§ TASK GOAL
Without including any pictures, write out the listing below exactly.

..........

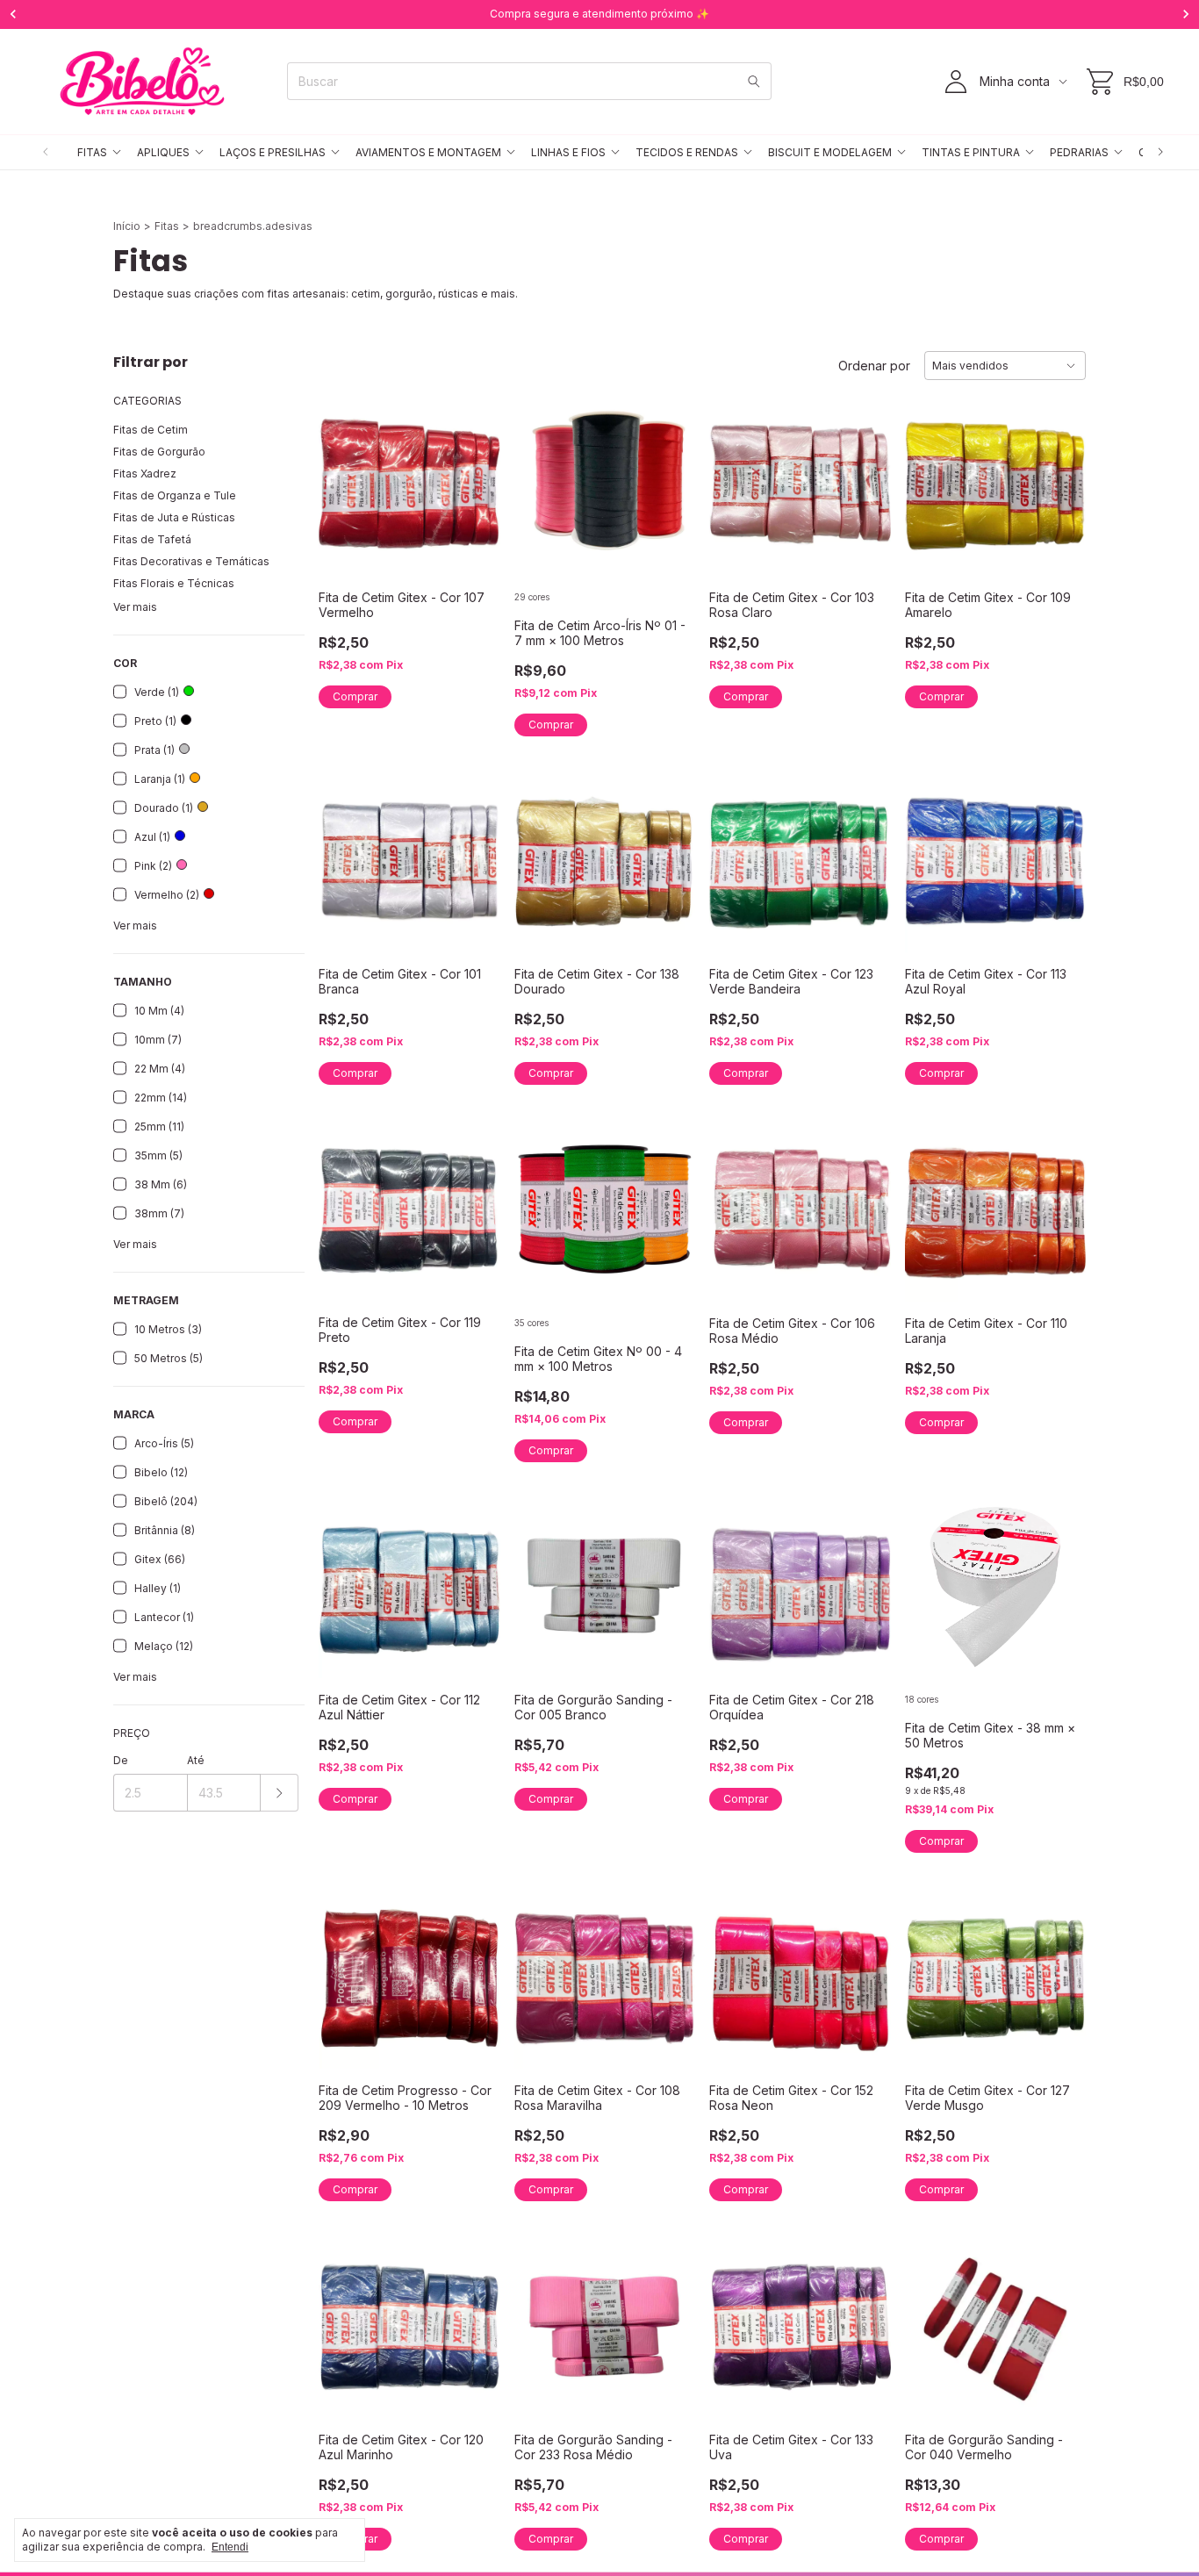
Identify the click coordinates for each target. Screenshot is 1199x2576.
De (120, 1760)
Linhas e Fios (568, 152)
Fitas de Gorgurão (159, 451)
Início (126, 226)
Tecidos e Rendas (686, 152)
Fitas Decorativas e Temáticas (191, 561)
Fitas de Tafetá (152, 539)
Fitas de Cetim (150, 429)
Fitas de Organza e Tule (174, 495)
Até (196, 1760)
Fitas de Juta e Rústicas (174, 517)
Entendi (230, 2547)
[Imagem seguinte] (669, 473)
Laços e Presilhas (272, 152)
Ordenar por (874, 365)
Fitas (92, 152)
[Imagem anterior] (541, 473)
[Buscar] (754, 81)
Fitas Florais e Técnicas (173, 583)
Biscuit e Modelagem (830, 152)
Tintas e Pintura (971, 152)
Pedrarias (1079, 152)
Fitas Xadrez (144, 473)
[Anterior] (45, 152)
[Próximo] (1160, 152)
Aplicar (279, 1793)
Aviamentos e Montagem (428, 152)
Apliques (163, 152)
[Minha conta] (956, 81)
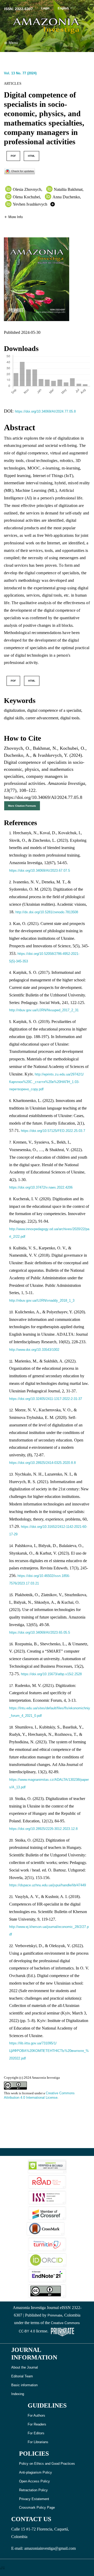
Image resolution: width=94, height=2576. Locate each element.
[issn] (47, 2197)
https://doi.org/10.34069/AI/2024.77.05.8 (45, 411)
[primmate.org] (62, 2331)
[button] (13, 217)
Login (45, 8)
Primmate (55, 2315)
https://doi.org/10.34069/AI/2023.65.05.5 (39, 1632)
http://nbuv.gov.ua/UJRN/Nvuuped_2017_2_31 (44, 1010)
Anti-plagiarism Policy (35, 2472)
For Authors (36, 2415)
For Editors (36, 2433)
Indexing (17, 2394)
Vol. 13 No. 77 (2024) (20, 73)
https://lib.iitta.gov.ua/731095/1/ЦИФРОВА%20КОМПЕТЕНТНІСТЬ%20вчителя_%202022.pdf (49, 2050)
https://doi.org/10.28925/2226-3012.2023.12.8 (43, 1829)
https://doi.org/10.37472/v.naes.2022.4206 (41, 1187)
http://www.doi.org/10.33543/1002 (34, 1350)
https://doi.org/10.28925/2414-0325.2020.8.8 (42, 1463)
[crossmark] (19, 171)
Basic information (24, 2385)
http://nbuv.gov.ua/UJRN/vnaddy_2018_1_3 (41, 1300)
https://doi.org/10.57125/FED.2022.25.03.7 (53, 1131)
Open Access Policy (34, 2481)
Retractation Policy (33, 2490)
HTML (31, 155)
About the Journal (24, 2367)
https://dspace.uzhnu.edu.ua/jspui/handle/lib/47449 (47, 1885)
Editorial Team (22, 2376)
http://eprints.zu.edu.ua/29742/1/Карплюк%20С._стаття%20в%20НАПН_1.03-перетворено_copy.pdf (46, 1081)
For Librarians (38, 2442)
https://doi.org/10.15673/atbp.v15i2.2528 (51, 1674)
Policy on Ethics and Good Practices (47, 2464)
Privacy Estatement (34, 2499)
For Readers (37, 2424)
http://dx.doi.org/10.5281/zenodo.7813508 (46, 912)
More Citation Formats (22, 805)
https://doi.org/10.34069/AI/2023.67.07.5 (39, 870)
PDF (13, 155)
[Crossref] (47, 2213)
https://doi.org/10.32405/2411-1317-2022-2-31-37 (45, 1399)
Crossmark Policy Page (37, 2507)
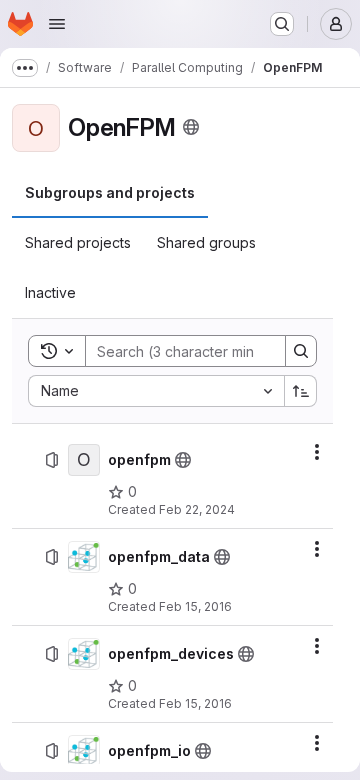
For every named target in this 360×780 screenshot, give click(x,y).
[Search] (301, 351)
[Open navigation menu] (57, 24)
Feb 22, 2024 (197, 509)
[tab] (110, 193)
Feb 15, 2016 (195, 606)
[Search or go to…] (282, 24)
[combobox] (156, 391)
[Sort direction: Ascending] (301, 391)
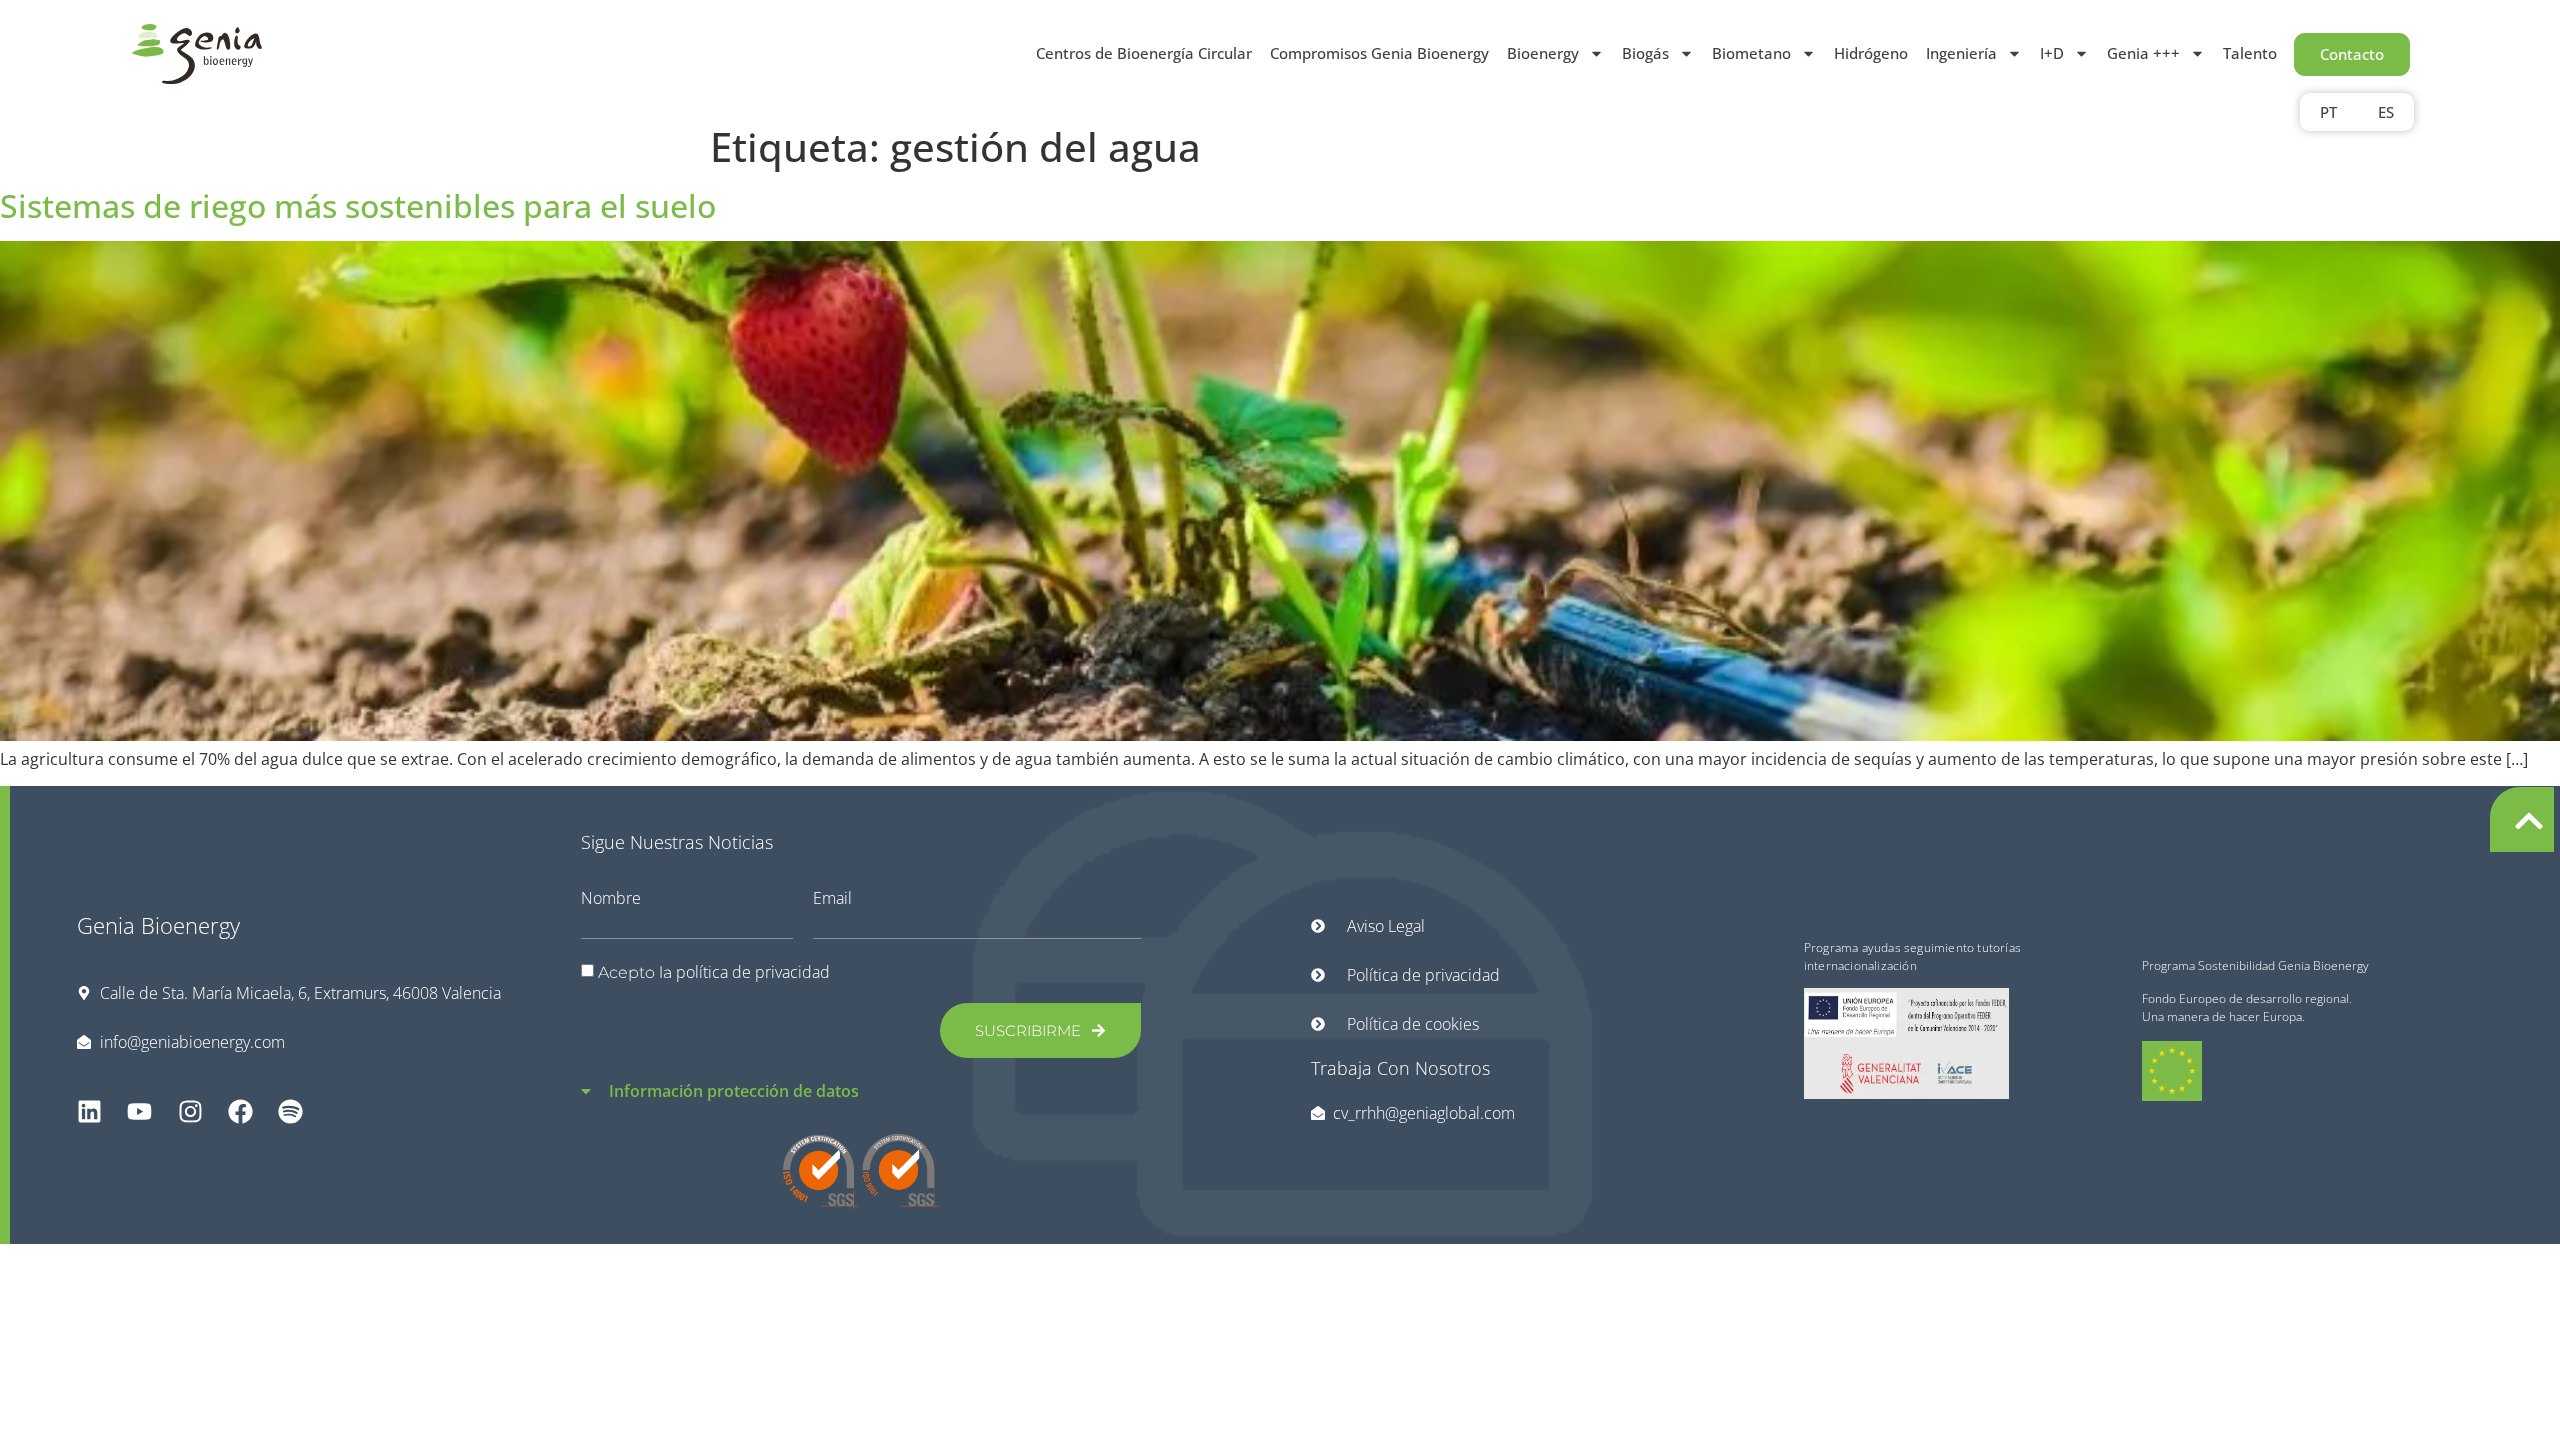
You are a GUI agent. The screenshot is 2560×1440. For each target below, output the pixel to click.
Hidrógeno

..........

§ ANSWER
Identify the click coordinates for each target. Screenshot is 1199x2576.
De (120, 1760)
Linhas e Fios (568, 152)
Fitas de Gorgurão (159, 451)
Início (126, 226)
Tecidos e Rendas (686, 152)
Fitas Decorativas e Temáticas (191, 561)
Fitas de Tafetá (152, 539)
Fitas de Cetim (150, 429)
Fitas de Organza e Tule (174, 495)
Até (196, 1760)
Fitas de Juta e Rústicas (174, 517)
Entendi (230, 2547)
[Imagem seguinte] (669, 473)
Laços e Presilhas (272, 152)
Ordenar por (874, 365)
Fitas (92, 152)
[Imagem anterior] (541, 473)
[Buscar] (754, 81)
Fitas Florais e Técnicas (173, 583)
Biscuit e Modelagem (830, 152)
Tintas e Pintura (971, 152)
Pedrarias (1079, 152)
Fitas Xadrez (144, 473)
[Anterior] (45, 152)
[Próximo] (1160, 152)
Aplicar (279, 1793)
Aviamentos e Montagem (428, 152)
Apliques (163, 152)
[Minha conta] (956, 81)
Image resolution: width=94, height=2576. Locate each element.
[issn] (47, 2197)
https://doi.org/10.34069/AI/2024.77.05.8 (45, 411)
[primmate.org] (62, 2331)
[button] (13, 217)
Login (45, 8)
Primmate (55, 2315)
https://doi.org/10.34069/AI/2023.65.05.5 (39, 1632)
http://nbuv.gov.ua/UJRN/Nvuuped_2017_2_31 (44, 1010)
Anti-plagiarism Policy (35, 2472)
For Authors (36, 2415)
For Editors (36, 2433)
Indexing (17, 2394)
Vol. 13 No. 77 (2024) (20, 73)
https://lib.iitta.gov.ua/731095/1/ЦИФРОВА%20КОМПЕТЕНТНІСТЬ%20вчителя_%202022.pdf (49, 2050)
https://doi.org/10.28925/2226-3012.2023.12.8 (43, 1829)
https://doi.org/10.37472/v.naes.2022.4206 (41, 1187)
http://www.doi.org/10.33543/1002 (34, 1350)
https://doi.org/10.28925/2414-0325.2020.8.8 (42, 1463)
[crossmark] (19, 171)
Basic information (24, 2385)
http://nbuv.gov.ua/UJRN/vnaddy_2018_1_3 (41, 1300)
https://doi.org/10.57125/FED.2022.25.03.7 (53, 1131)
Open Access Policy (34, 2481)
Retractation Policy (33, 2490)
HTML (31, 155)
About the Journal (24, 2367)
https://dspace.uzhnu.edu.ua/jspui/handle/lib/47449 (47, 1885)
Editorial Team (22, 2376)
http://eprints.zu.edu.ua/29742/1/Карплюк%20С._стаття%20в%20НАПН_1.03-перетворено_copy.pdf (46, 1081)
For Librarians (38, 2442)
https://doi.org/10.15673/atbp.v15i2.2528 (51, 1674)
Policy on Ethics and Good Practices (47, 2464)
Privacy Estatement (34, 2499)
For Readers (37, 2424)
http://dx.doi.org/10.5281/zenodo.7813508 (46, 912)
More Citation Formats (22, 805)
https://doi.org/10.34069/AI/2023.67.07.5 (39, 870)
PDF (13, 155)
[Crossref] (47, 2213)
https://doi.org/10.32405/2411-1317-2022-2-31-37 (45, 1399)
Crossmark Policy Page (37, 2507)
For every named target in this 360×780 screenshot, give click(x,y).
[Search] (301, 351)
[Open navigation menu] (57, 24)
Feb 22, 2024 (197, 509)
[tab] (110, 193)
Feb 15, 2016 (195, 606)
[Search or go to…] (282, 24)
[combobox] (156, 391)
[Sort direction: Ascending] (301, 391)
You are a GUI agent. The screenshot is 2560×1440. For each target below, output the pixel to click.
Hidrógeno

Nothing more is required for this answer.